Tuesday, January 31, 2012

Tarte au Chocolate au Lait

If I can give you any advice about Paris, it is this.  Do not wait until the day before you need a car, to try and rent one, especially an automatic.  If you wait until the last moment, you will find that there isn't a single automatic car in the entire city of Paris.  But this advice is for the end of our trip through the city of light, the beginning is so much more fun.


Boyfriend and I set out from London to Paris via train, arriving in Gare du Nord.  Then it was time to put my French to its test.  Beginning in the fifth grade, I started learning the French language.  I continued through college and collected a base knowledge and limited fluency of French.  One thing was true, I was much better at reading French than speaking it.  At least this meant we could find our way from the train station to our hotel on the outskirts of Paris.

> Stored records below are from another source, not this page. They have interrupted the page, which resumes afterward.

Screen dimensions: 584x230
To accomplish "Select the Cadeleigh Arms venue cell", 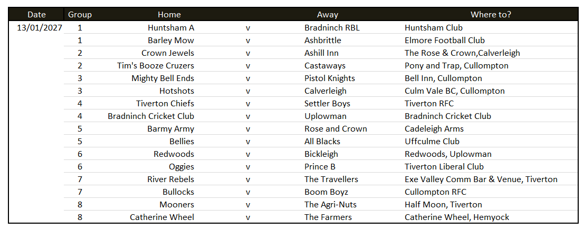I will [434, 128].
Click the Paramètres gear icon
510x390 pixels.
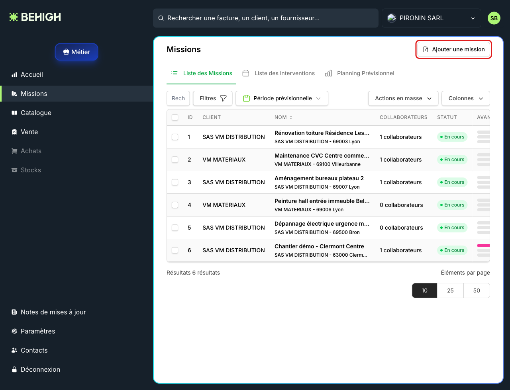tap(14, 331)
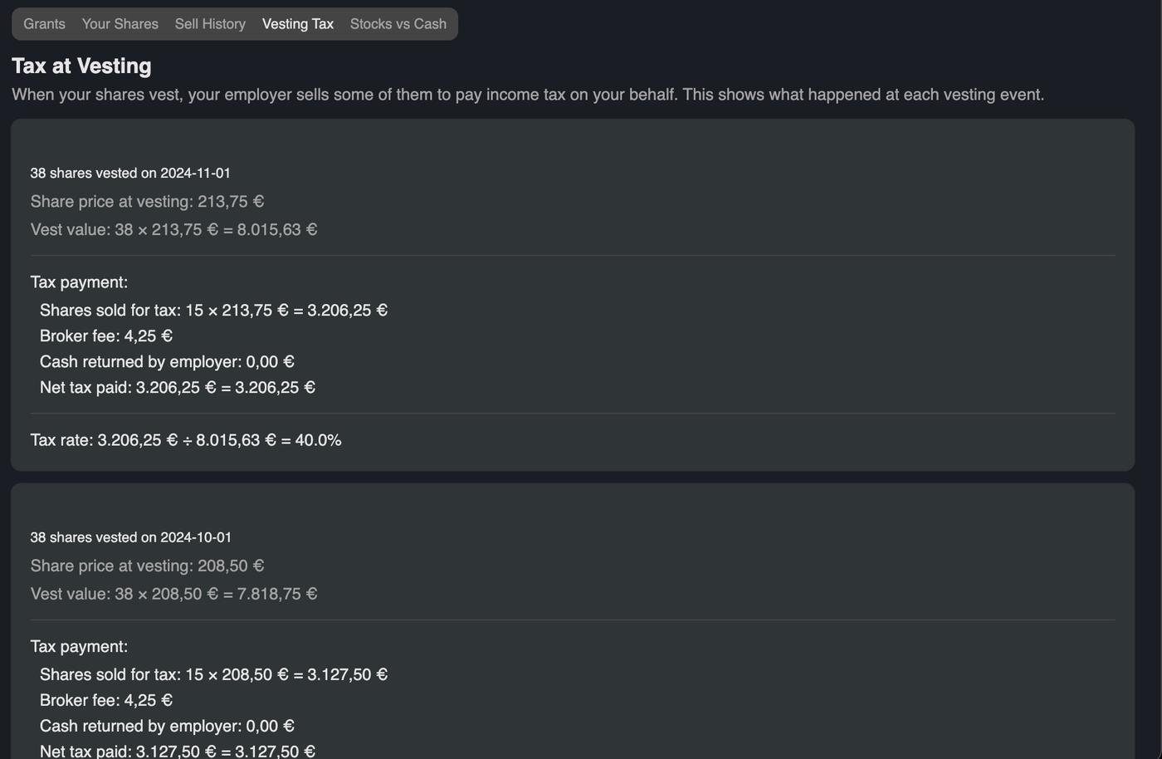Switch to the Your Shares tab
1162x759 pixels.
(120, 24)
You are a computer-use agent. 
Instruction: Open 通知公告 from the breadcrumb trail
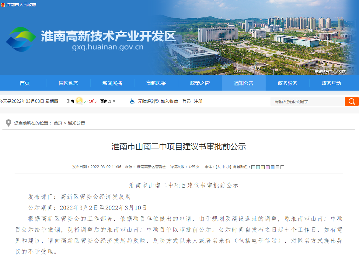[76, 123]

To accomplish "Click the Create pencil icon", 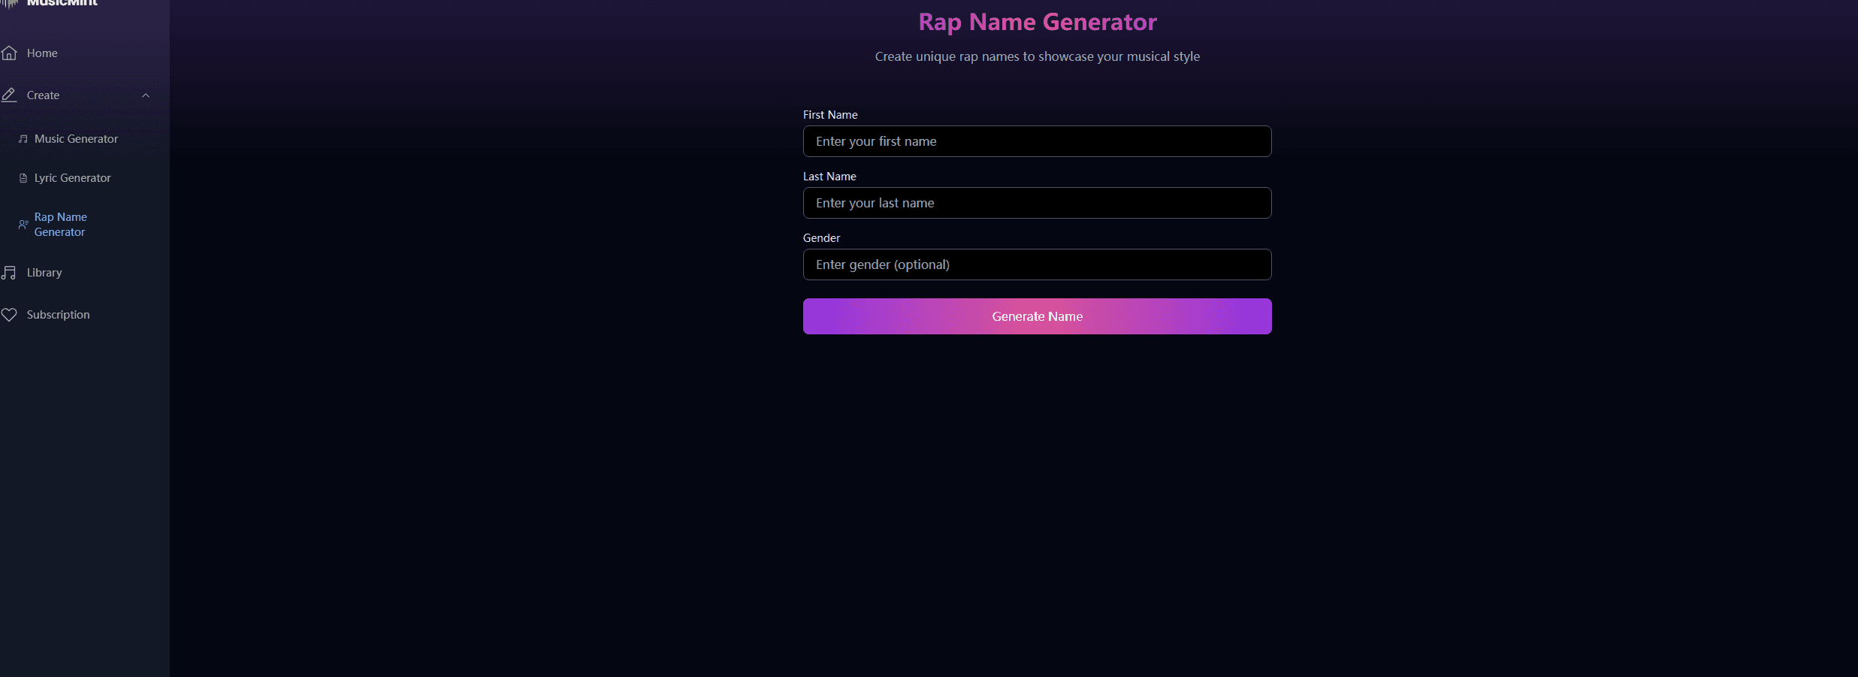I will [x=9, y=95].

My grasp of the French language seemed to fool some people, but mostly I would speak in French and be spoken to in English.  Apparently, I need a little more practice.  We did manage to find our hotel, navigate the train system back to the city center and find our way down the Champs Elysee to the Arc de Triomphe.  We made it to the top of the monument just before the Tour Eiffel burst out in a thousand sparkling lights.

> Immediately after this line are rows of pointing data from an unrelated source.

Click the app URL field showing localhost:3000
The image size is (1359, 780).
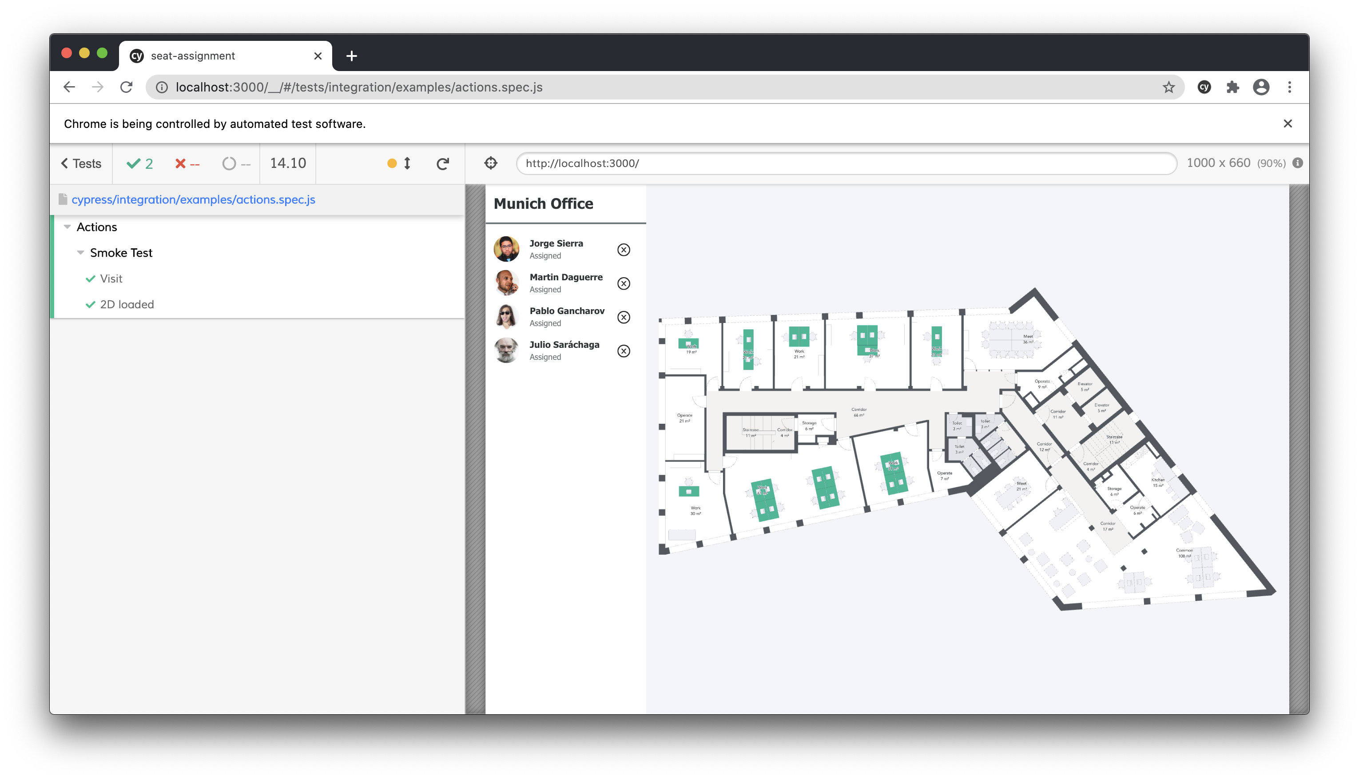pos(846,163)
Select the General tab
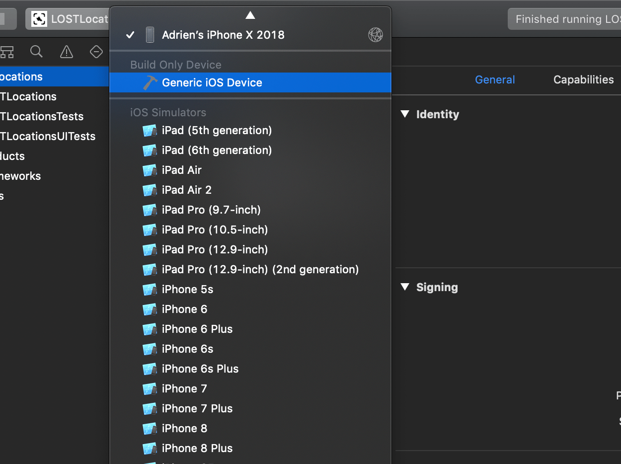This screenshot has width=621, height=464. point(495,79)
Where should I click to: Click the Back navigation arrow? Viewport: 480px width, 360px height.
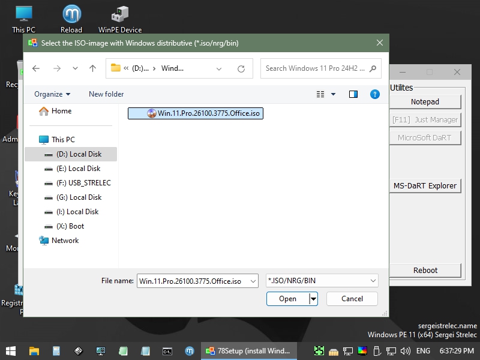click(x=36, y=68)
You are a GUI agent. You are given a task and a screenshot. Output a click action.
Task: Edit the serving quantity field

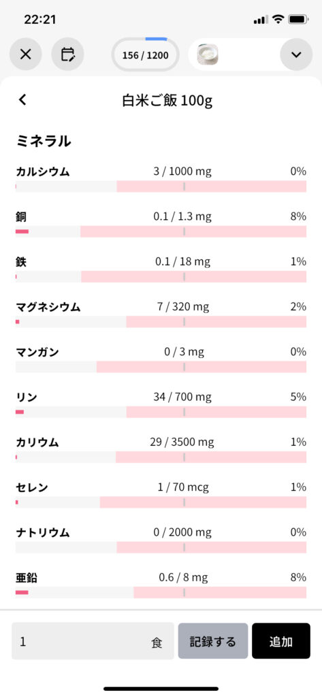coord(93,641)
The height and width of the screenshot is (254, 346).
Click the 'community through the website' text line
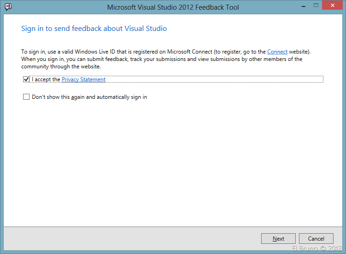(61, 67)
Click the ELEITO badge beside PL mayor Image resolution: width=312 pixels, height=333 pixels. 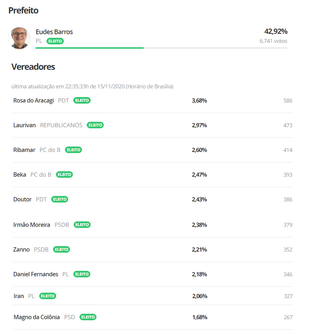pos(55,41)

Now, how about a little nostalgia?  Shortly after we returned from Europe, I received an e-mail from my mom with the following scan attached.

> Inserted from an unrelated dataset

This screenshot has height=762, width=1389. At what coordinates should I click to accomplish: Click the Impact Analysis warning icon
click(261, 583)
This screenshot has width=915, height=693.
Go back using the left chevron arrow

In French class, way back in middle school, I wrote this itinerary.  My mom wanted to know what I could cross off my list.  Four down, three to go.  With only three days in Paris (and half of one spent looking for a rental car), we couldn't quite get to everything on the list.  I'll practice my French and plan for our next trip to Paris, so that I can finish my list.  Although maybe I'll switch out "Visit EuroDisney" with "Take a trip to Versailles."



Tarte au Chocolate au Lait
(Milk Chocolate Tart)
Adapted from Gerard Mulot


Heading to Paris and in search of les macarons?  Sure you've heard of Laduree and Pierre Herme, but I suggest you head to the Latin Quarter and go find Gerard Mulot.  You might even find the man himself at his Saint-Germain-des-Pres location, like I did!  We had a nice conversation (in French since he told me he didn't speak any English!) and he even signed my cookbook.  Everything that I have made from this book is delicious and the pastries that we purchased from this patisserie were both beautiful and mouth watering.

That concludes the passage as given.